Talons
- Shortstop
- Born: August 28, 1995 (age 30) Roseville, California, U.S.
- Bats: LeftThrows: Right

Teams
- Washington (2014–2017); United States National Team (2016); Scrap Yard Dawgs (2017); Toyota Motor (2018); Talons (2025–present);

Career highlights and awards
- NPF Champion (2017);

Medals
Women's softball
Representing United States
Olympic Games
| Silver medal – second place | 2020 Tokyo | Team |
Pan American Games
| Gold medal – first place | 2019 Lima | Team |
| Gold medal – first place | 2023 Santiago | Team |

= Ali Aguilar =

American softball player (born 1995)

Alison Paige Aguilar (born August 28, 1995) is an American professional softball player for the Talons of the Athletes Unlimited Softball League (AUSL). She played college softball at Washington from 2014 to 2017 where she was named a three-time First Team All-Pac-12 and a National Fastpitch Coaches Association Second and Third Team All-American in her last two years. She won the Cowles Cup with the Scrap Yard Dawgs of the National Pro Fastpitch in 2017. She also played professionally in Japan. She represented Team USA at the 2020 Summer Olympics and won a silver medal.

==Early life==
Aguilar was born in Roseville, California to parents Mark and Kristin Aguilar. Aguilar started softball at an early age, playing for multiple youth softball leagues and travel teams, including the Folsom Flash and All American Sports Academy. She graduated from Casa Roble High School in Orangevale, California in 2013 with a 3.8 GPA and with four letters in softball.

==Playing career==
===College===
Aguilar played college softball at Washington. She came to Washington as a slap hitter, but Husky coach, Heather Tarr, decided that she should swing away. Aguilar made this transition, and became one of the best power hitters in the country, hitting 21 home runs in her Junior season in 2016.

===Professional===
Aguilar was drafted thirteenth overall by the Scrap Yard Dawgs in the 2017 NPF Draft. During her first season with the team, she helped the team win the Cowles Cup, their first championship in program history.

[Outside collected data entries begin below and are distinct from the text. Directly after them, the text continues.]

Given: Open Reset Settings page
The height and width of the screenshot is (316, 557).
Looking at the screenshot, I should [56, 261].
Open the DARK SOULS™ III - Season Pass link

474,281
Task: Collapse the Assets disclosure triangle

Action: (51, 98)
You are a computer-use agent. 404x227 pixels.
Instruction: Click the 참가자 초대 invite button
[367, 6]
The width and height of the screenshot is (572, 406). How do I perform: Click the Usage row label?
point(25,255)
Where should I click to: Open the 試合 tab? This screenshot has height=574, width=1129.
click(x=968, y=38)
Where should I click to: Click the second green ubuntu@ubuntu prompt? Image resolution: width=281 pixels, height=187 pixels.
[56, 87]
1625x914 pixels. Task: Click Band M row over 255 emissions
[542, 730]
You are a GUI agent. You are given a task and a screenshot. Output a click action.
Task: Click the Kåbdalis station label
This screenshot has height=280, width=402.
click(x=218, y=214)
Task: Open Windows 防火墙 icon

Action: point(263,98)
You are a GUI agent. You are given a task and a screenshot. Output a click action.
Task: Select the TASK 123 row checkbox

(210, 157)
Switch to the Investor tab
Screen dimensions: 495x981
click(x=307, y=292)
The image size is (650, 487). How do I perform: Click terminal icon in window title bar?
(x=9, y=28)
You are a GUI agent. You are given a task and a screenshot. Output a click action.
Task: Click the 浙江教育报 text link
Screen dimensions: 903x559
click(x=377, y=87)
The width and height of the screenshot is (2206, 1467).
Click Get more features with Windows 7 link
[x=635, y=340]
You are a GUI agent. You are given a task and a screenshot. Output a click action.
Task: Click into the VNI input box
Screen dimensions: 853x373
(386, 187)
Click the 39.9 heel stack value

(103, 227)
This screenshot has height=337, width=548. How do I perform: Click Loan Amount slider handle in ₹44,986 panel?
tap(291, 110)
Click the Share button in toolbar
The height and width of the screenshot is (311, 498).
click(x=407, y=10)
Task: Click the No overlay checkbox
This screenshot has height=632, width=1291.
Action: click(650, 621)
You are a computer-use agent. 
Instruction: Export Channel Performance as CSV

On January 29, 2025, Aguilar was drafted in the seventh round, 25th overall, by the Talons in the inaugural Athletes Unlimited Softball League draft.

==International career==
Aguilar was selected to represent the United States at the 2016 Women's Softball World Championship, where the team won the gold medal. Aguilar hit .273 in the tournament with a Home Run and 5 RBIs.

On August 31, 2023, Aguilar was named to the U.S. women's national team for the 2023 Pan American Games.

==Statistics==

Washington Huskies
| YEAR | G | AB | R | H | BA | RBI | HR | 3B | 2B | TB | SLG | BB | SO | SB | SBA |
| 2014 | 51 | 153 | 35 | 50 | .327 | 38 | 7 | 0 | 8 | 79 | .516% | 14 | 32 | 5 | 6 |
| 2015 | 59 | 190 | 66 | 78 | .410 | 58 | 16 | 1 | 23 | 151 | .794% | 30 | 37 | 7 | 7 |
| 2016 | 54 | 170 | 76 | 62 | .364 | 70 | 21 | 0 | 15 | 140 | .823% | 39 | 38 | 1 | 1 |
| 2017 | 58 | 176 | 62 | 62 | .352 | 42 | 14 | 1 | 11 | 117 | .665% | 35 | 19 | 4 | 5 |
| TOTALS | 222 | 689 | 239 | 252 | .365 | 208 | 58 | 2 | 57 | 487 | .707% | 118 | 126 | 17 | 19 |

Scrap Yard Dawgs
| YEAR | G | AB | R | H | BA | RBI | HR | 3B | 2B | TB | SLG | BB | SO | SB |
| 2017 | 12 | 32 | 8 | 8 | .250 | 7 | 3 | 0 | 3 | 20 | .625% | 4 | 12 | 1 |

Team USA
| YEAR | G | AB | R | H | BA | RBI | HR | 3B | 2B | TB | SLG | BB | SO | SB |
| 2020 | 15 | 46 | 17 | 26 | .565 | 27 | 4 | 1 | 4 | 44 | .956% | 6 | 2 | 0 |
| 2021 | 31 | 98 | 21 | 30 | .306 | 26 | 7 | 1 | 4 | 54 | .683% | 11 | 14 | 3 |
| Olympics | 6 | 10 | 0 | 1 | .100 | 2 | 0 | 0 | 0 | 1 | .100% | 5 | 2 | 0 |
| TOTAL | 52 | 154 | 38 | 57 | .370 | 55 | 11 | 2 | 8 | 102 | .662% | 22 | 18 | 3 |

==Personal life==
Aguilar is a Christian. She has said “I used to eat, breathe and sleep softball. But when God was introduced to my life and became my life, softball no longer defined me. God’s plans and the ability He's given me in softball are why I play. I see His hand in every part of my journey. Embodying the character of Christ is my end goal; it's not just about winning a gold medal. I want to let the light of Christ shine through me.”